Is the jet-set luxury brand losing altitude? Michael Kors Holdings Limited (KORS) announced second quarter financial results on Tuesday that beat Wall Street expectations of top- and bottom-line performance but failed to deliver in terms of comparable or same-store sales growth, sending some investors scurrying for the emergency exits.
The stock plunged 8.4% to $71.42, its biggest one-day drop since the company went public in December 2011.
Total revenue in the three months ended September 27 increased by an impressive 42.7% to $1.1 billion, beating expectations of $978 million. Retail net sales rose 39.4% to $495.6 million, driven by 121 net new store openings since the end of the prior year’s second quarter. Gross margin expanded by 20 basis points to 61 percent. Net income was $207 million, or $1 per share, up from $145.8 million, or $0.71 per share, in the prior year period, and $0.11 above Wall Street’s expected EPS of $0.89.
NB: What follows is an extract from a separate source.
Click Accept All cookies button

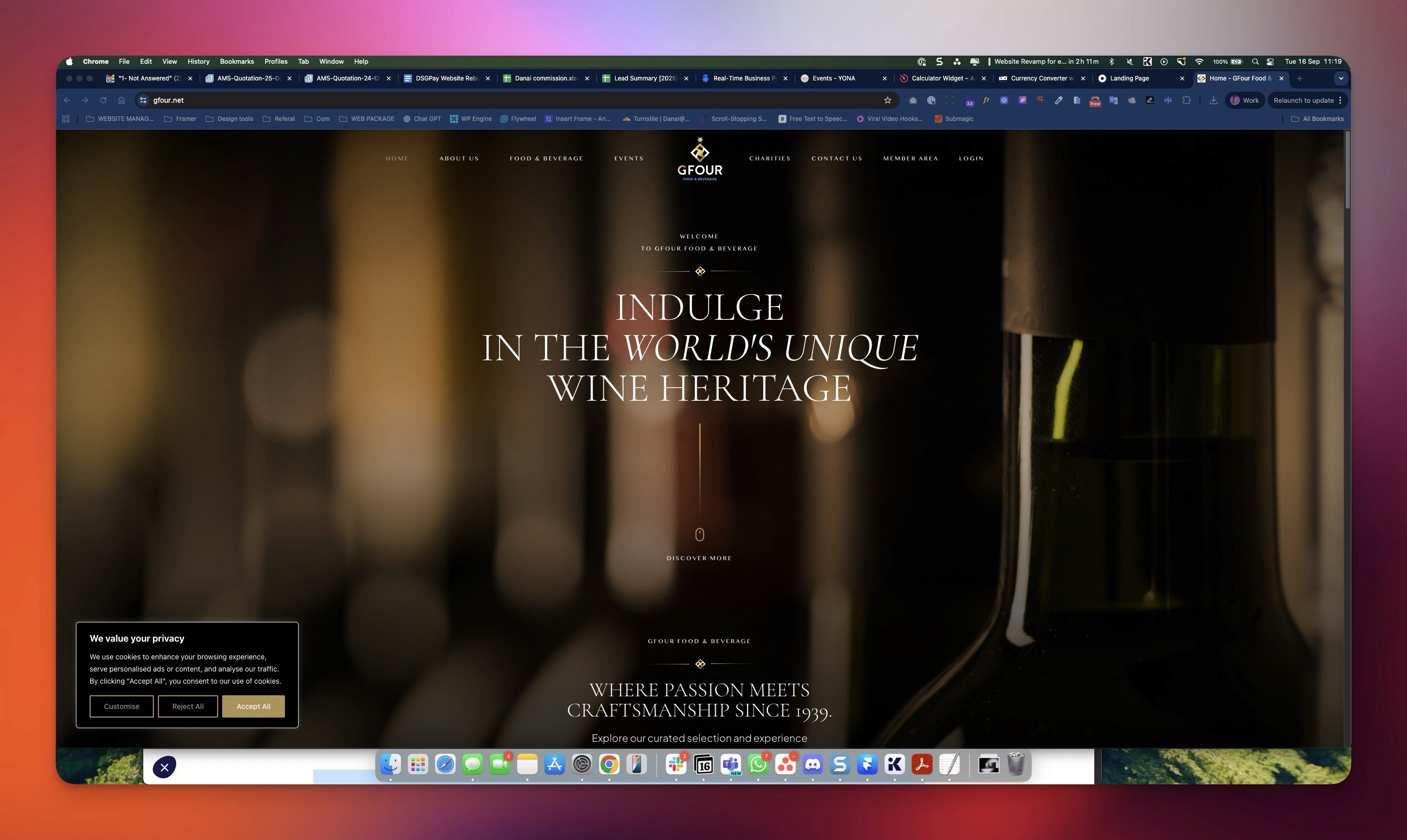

Comparable store sales rose by 16.4%, well below previous quarterly increases and Wall Street expectations of a 19 percent jump. Wholesale net sales increased 46.1% to $514.1 million, and licensing revenue, for sales of products including watches and jewelry, jumped 42.8% to $46.9 million.
North American revenue growth was 29.8%, while total sales in Europe and Japan more than doubled to $238 million and $16.5 million, with comps up 41.1% and 53 percent, respectively. North American comps increased by 10.8%, compared to the 15 percent hoped for by analysts.
While total revenue and earnings beat estimates, the comparable store sales results renewed fears that the brand’s popularity has peaked and a slowdown is under way. Sportswear Holdings Ltd., Michael Kors’s largest shareholder and among its earliest backers, announced plans in September to sell its entire stake–worth almost $1 billion–in a secondary offering, following an almost fourfold gain in the stock since its IPO. Since then, the stock has declined by almost 10 percent, bringing its year-to-date drop to over 12 percent.
For the fiscal year-to-date period, total revenue increased 43.2% to $2 billion. Retail net sales rose 43.2% to $975.8 million, and comparable store sales increased by 20.2%. Wholesale net sales were up 43.3% to $920.9 million, and licensing revenue jumped 37.6% to $79.1 million. Gross margin grew by 30 basis points. Net income was $395 million, or $1.90 per share, up from $270.8 million, or $1.32 per share, in the prior year period.
For the third quarter of fiscal 2015, the company reduced same-store sales and earnings guidance, and now expects total revenue to be in the range of $1.27 billion to $1.30 billion. This assumes a low double digit comparable store sales increase. For fiscal 2015, the company now expects total revenue to be in the range of $4.3 to $4.4 billion. This assumes a comparable store sales increase in the mid teens. Diluted earnings per share are now expected to be in the range of $4.13 to $4.18 for fiscal 2015.
The company also announced that it will move its headquarters from Hong Kong to London, and take direct control of the Michael Kors business in South Korea from its current partner, Simone FC, by the early part of 2016. Michael Kors’ board of directors has authorized a $1 billion share repurchase program.